**TO DO**
Check each line of the listing below for the string "Given", then give only the number of lines where it occurs.

**WORKING DATA**
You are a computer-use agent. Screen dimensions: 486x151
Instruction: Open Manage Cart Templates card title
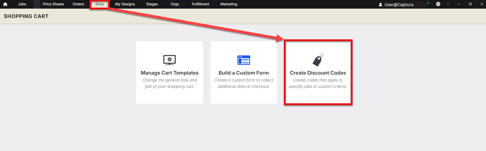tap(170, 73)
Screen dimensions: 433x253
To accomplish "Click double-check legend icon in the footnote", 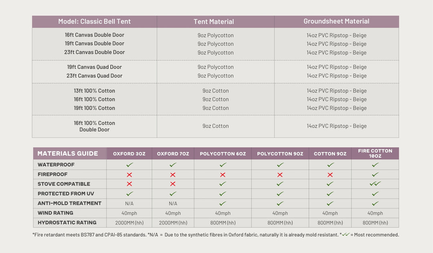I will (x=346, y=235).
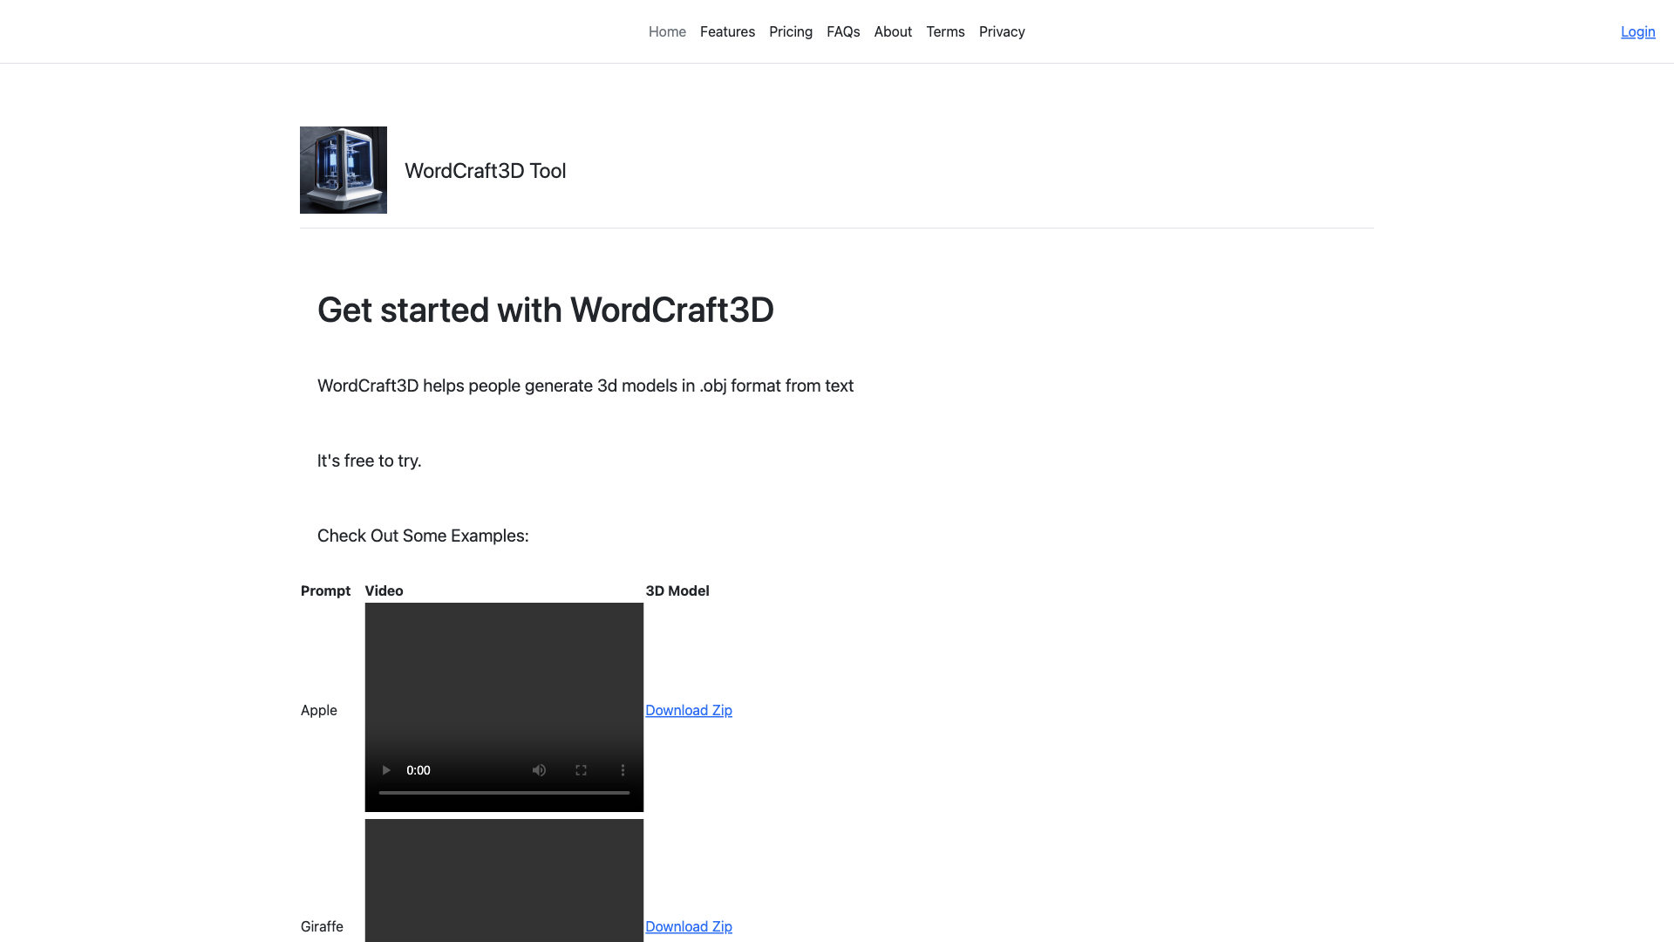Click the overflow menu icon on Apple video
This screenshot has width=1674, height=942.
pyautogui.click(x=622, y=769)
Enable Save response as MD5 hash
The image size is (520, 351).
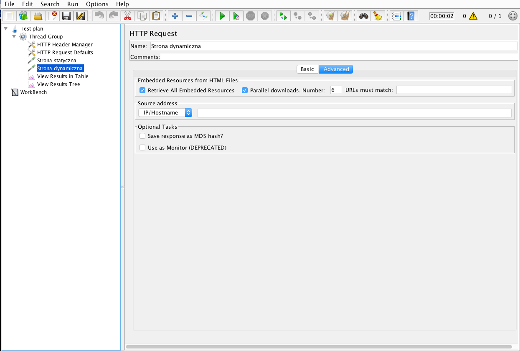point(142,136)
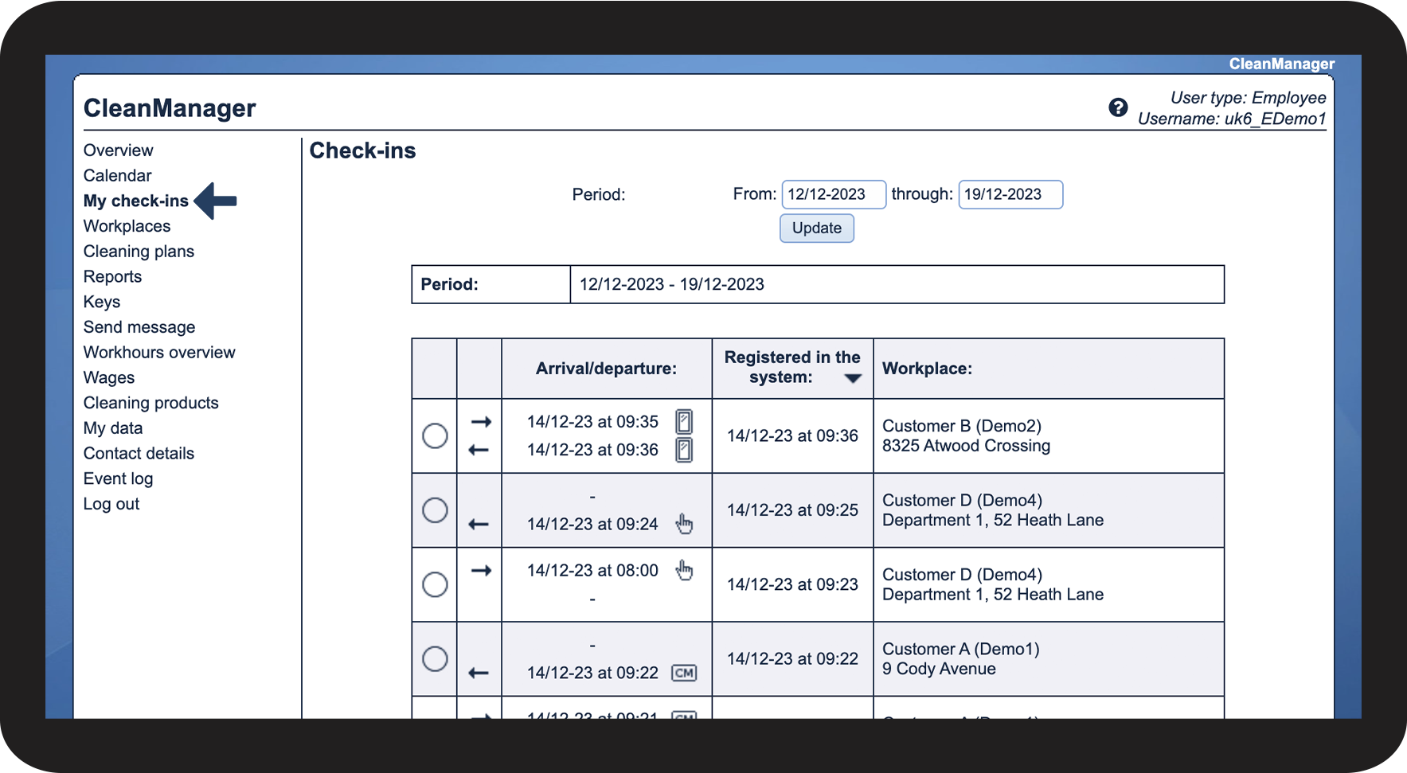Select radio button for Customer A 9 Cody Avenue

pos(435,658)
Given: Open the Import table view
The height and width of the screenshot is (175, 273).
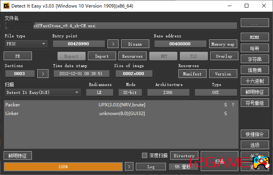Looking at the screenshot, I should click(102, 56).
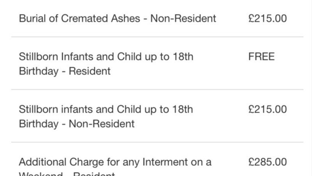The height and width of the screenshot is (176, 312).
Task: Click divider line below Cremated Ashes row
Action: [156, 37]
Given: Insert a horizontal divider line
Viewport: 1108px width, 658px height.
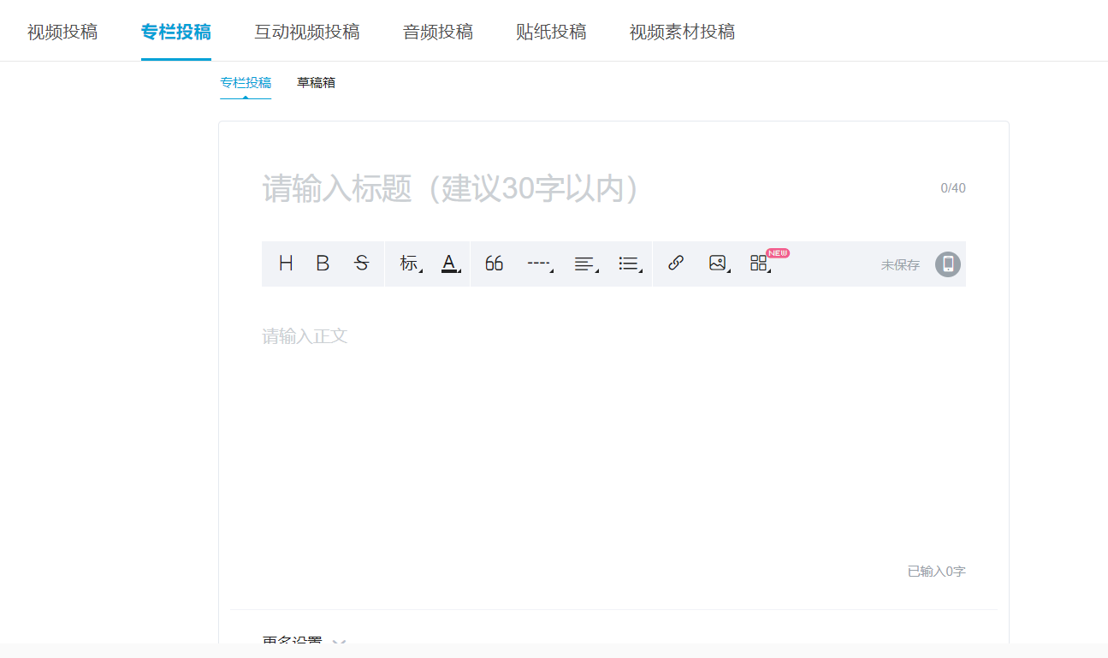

**OUTPUT FOR THIS TASK**
2